Ilya Bolotowsky
Ilya BolotowskyTondoca. 1965oil on canvas29 1/2 in. diam.Samuel Dorsky Museum of Art1967.007

Tondo

 

Russian-American painter Ilya Bolotowsky (1907–1981) was a pioneering figure of 20th-century art. He penned in his memoirs, “My own work developed gradually, not in a completely straight path, from abstraction to Neoplasticism.” It was his unyielding curiosity in geometric forms and Piet Mondrian’s art theories in Neoplasticism that guided this divergence.

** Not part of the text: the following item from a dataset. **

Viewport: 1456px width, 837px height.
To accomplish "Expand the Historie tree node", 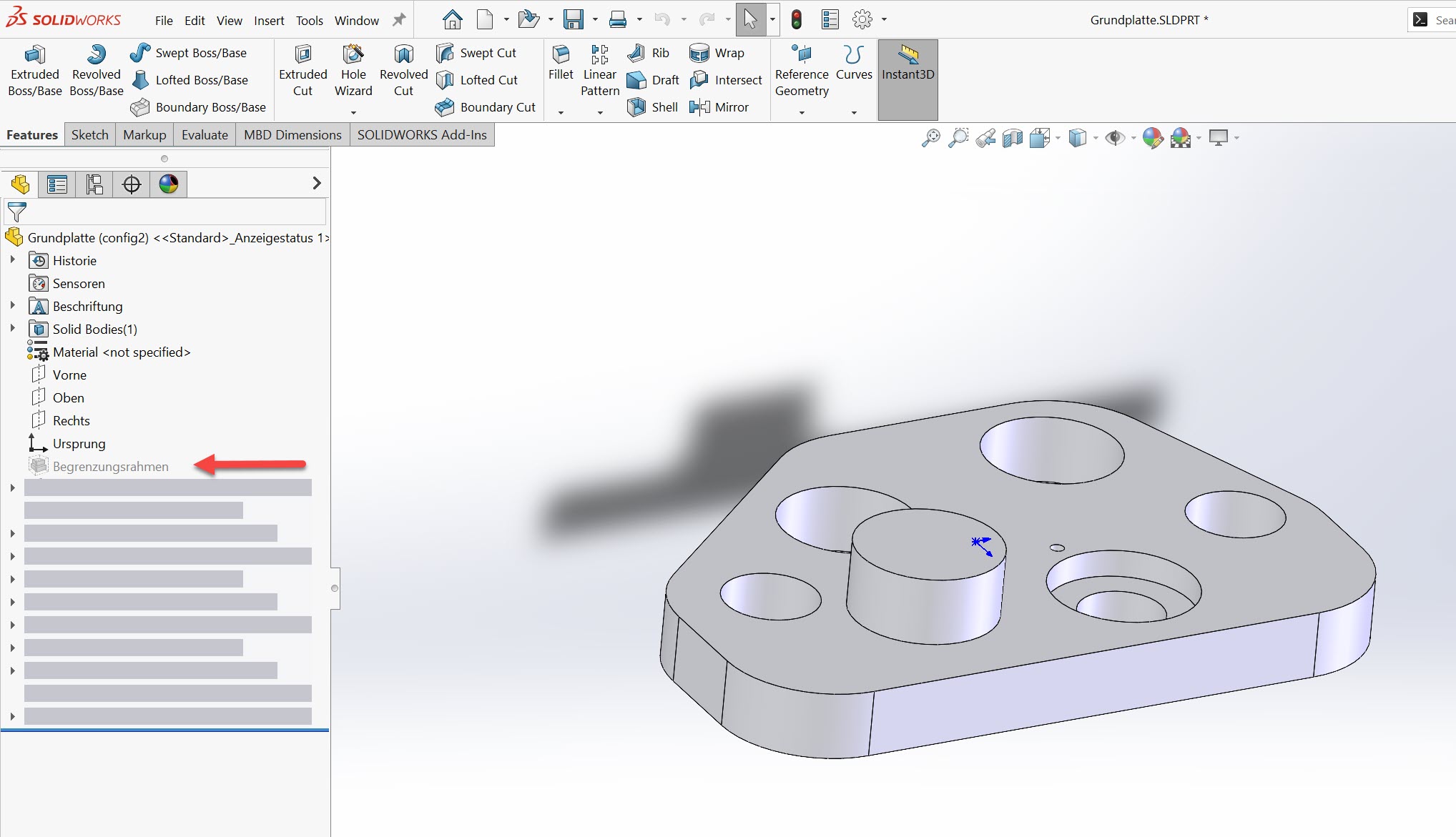I will point(12,260).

The Neoplastic movement is distinguished by the exclusive use of horizontal and vertical rectangles, and adherence to the three primary colors—red, yellow, and blue—as well as the three non-colors: black, white, and gray. These colors are pure hues, devoid of any pigment variation. In contrast to Mondrian, Bolotowsky often painted the larger (non-rectangular) areas of his canvases with the primary shades, sometimes even using violet or black. He avoided the use of black horizontal lines to separate colors, typical of Neoplasticism, instead, where one color ended, the other began.


These concepts are evident in the Dorsky’s Tondo, where he exclusively used blue, red, and black against a white background. The shape provided unique advantages and disadvantages: As the viewer concentrates on the lines in the Tondo, they curve and then appear to straighten. As one’s eyes travel around a tondo, the straight edge appears to be pushing away from the picture plane. Thus, Bolotowsky used perspective to infer the three-dimensionality of the tondo shape—the foreground and background suggest depth, and his use of light and shadow on the sides indicate plasticity.


Bolotowsky taught at numerous colleges and universities. He was in residence at SUNY New Paltz between 1957–1965.